* **MATERIAL FOR THIS EXERCISE**:
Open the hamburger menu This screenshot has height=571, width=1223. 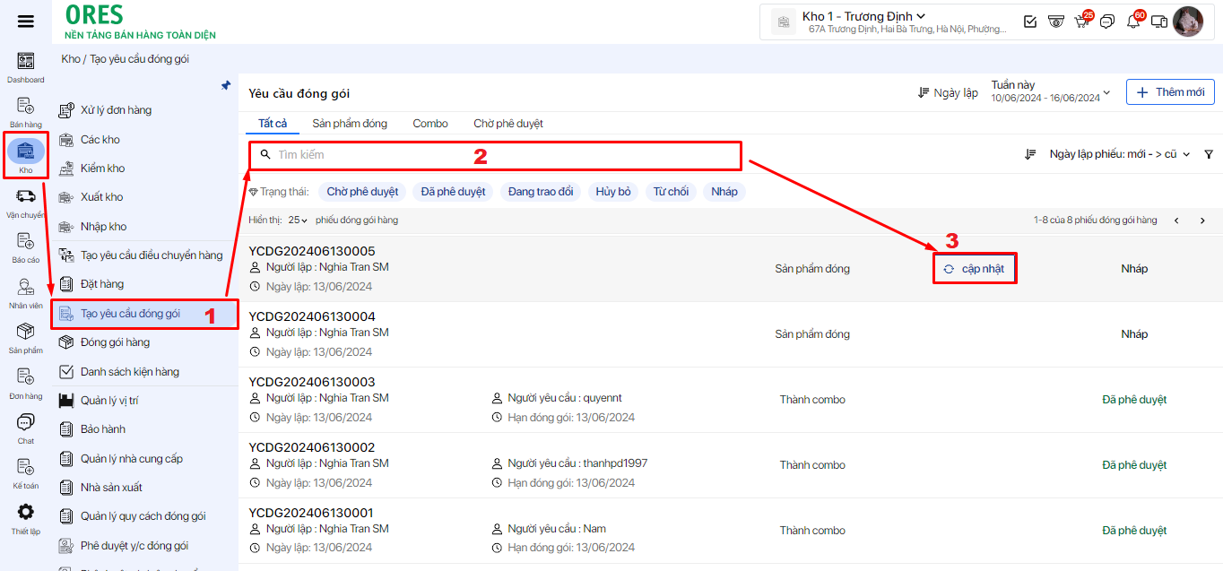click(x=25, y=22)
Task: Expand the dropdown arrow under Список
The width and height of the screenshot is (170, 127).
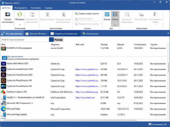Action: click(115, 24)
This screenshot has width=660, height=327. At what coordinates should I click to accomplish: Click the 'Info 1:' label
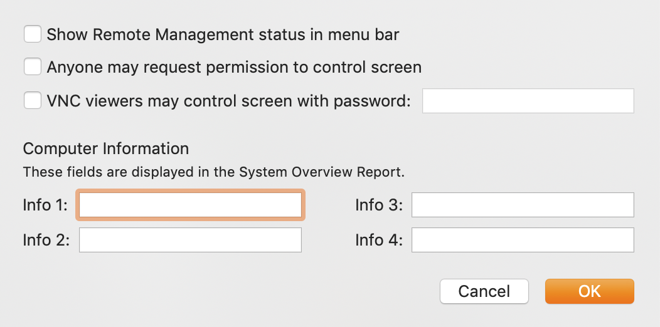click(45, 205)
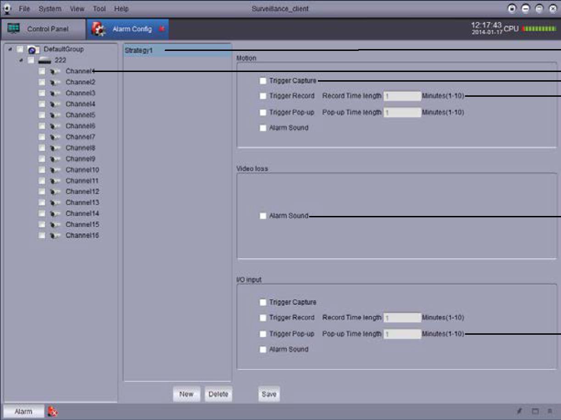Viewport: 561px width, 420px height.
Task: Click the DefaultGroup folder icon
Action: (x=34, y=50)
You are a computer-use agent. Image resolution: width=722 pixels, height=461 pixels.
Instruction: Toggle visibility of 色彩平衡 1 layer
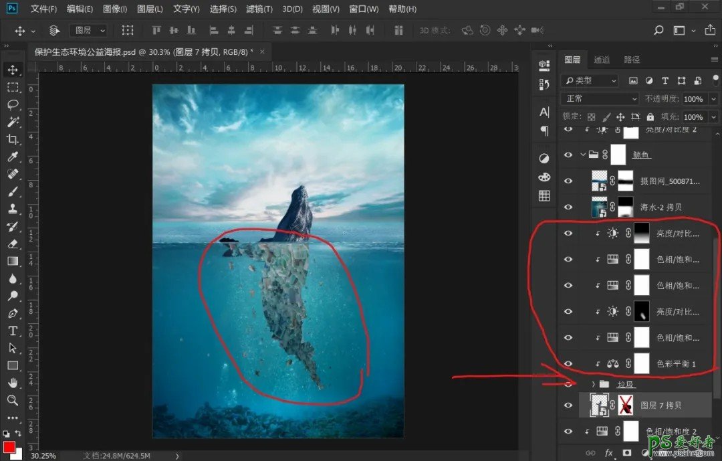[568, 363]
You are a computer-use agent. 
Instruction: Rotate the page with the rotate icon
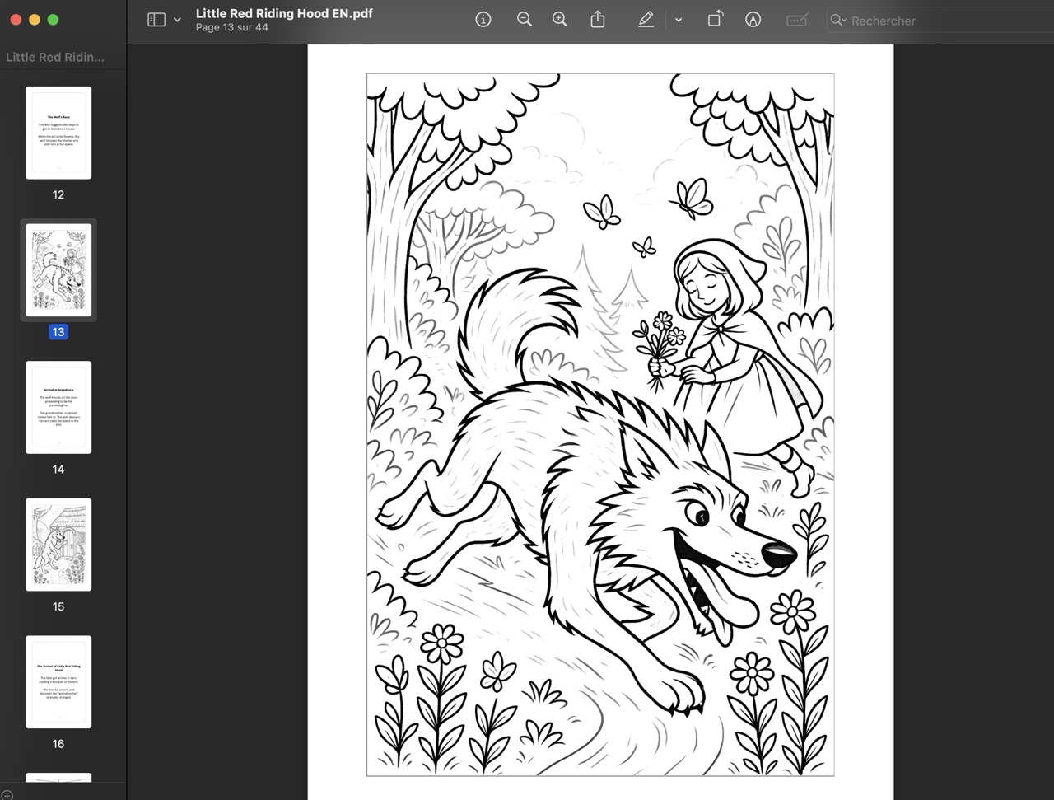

* **WORK REQUIRED**:
Report, as a bare number, how many lines above contain the string "computer".

* **ANSWER FOR THE TASK**:
2